Posted by: anne | Link to comment | Jan 03, 2009 at 09:35 AM
"Where is the evidence..."
Check out the median 401k balance, and the long term decline of the national savings rate. People cannot supplement their Social Security on current 401k balances. People with heavy lifting jobs cannot work until they are 65, let alone add more years.
Posted by: | Link to comment | Jan 03, 2009 at 10:10 AM
"People cannot supplement their Social Security [effectively] on current 401k balances."
Agreed; Jamie Galbraith mentioned the failure to gain sufficiently from private retirement accounts just in the last days and suggested an increase in Social Security benefits. This however has nothing to do with inflation being a disincentive to save-invest which is simply wrong. Inflation is an incentive to save-invest.
Posted by: anne | Link to comment | Jan 03, 2009 at 10:16 AM
Interesting article on Cowen.
If you read libertarian blogs like I do, you kind of know the truth in a lot that. Those truths are:
1. Cowen is a apparently a very bright guy and likable guy...something I see repeatedly stated by those who know him personally.
2. Cowen is somewhat convoluted in his views and stands somewhat apart from his colleagues at GMU and libertarian economist peers at other universities with some of views. He once admitted on his blog to being the moderate "centrist" libertarian among his department and circle.
3. Cowen does disagree with Austrian economics on many points...like ATOBC. Though he never follows up on responses from economists who disagree with him in the comments section.
4. There is indeed a rift between the Cato and Mises Institutes and yes..it's mainly because of Rothbard and his tone. the M.I. is more doctrinaire and friendly to Rothbard while the C.I. tries harder "to fit in" in a mainstream sense so as to have an influence on policy against establishment think tanks.
That said, I think the article tries to hard to infer some truisms that simply aren't there even though they do state one simple truth in Koch's agenda:
Rothbard with manners
Yes. Indeed.
However, Rockwell is right about Hayek:
His views on central baking and its supposed wisdom are not much more "DC friendly" than Rothbard's or Mises's. Hayek was simply more diplomatic and more appealing to larger audience.
That said, The Mises Institute is not exactly a transparent of purveyor of Hayek's views either.
Overall, I find the article's attempt to paint the Austrian School and/or Koch (at the same time)with a negative brush somewhat uncalled for and unfounded. Academia and DC economic wisdom has long been dominated by a self-perpetuating Keynesian and Keynesian-esque mindset. Attempts to infuse a different POV should not be seen as sinister.
BTW, if the author of the article was looking for critical responses to Cowen's views on Austrian tenets, he didn't look very hard.
I'm not saying Cowen is right or the other are right. I'm not qualified to do so. However, what little have read on some matters leaves me somewhat puzzled with a lot of Cowen has to say on it on his blog. Then when Austrians with PhD's in Econ come and raise very basic objections to what Cowen says (with no response from Cowen), my puzzlement seems somewhat justified.

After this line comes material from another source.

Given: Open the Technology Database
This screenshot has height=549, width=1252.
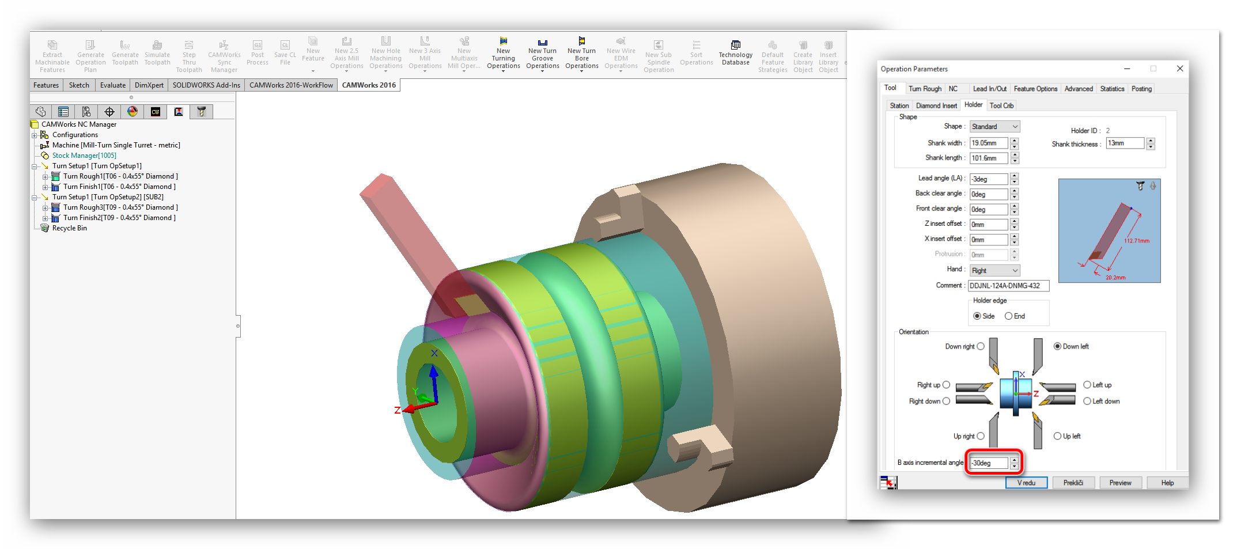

Overall, I like Cowen. He's different. He's fun to read. And I like reading his disagreements with other libertarian economists. However, I wouldn't call him statist in the same sense as it is used in for other economists.
Posted by: John V | Link to comment | Jan 03, 2009 at 10:17 AM
"Inflation is an incentive to save-invest."
Inflation is only an incentive to buy inflation hedges. People are told repeatedly not to put debt instruments in their 401k plans, lest they be inflated away. Check out the guide books that companies give to their employees. They almost all advise staying away from debt. 401k fled to stocks as an inflation hedge, but stocks could not support everyone. The dividend yield went down to 1% in Y2K, and stocks have lost ground to inflation since then.
Bank savings accounts generally have negative real interest rates, so people buy homes instead of saving in the bank. The recent bubble showed the problem with that.
Posted by: | Link to comment | Jan 03, 2009 at 10:34 AM
"Inflation is only an incentive to buy inflation hedges."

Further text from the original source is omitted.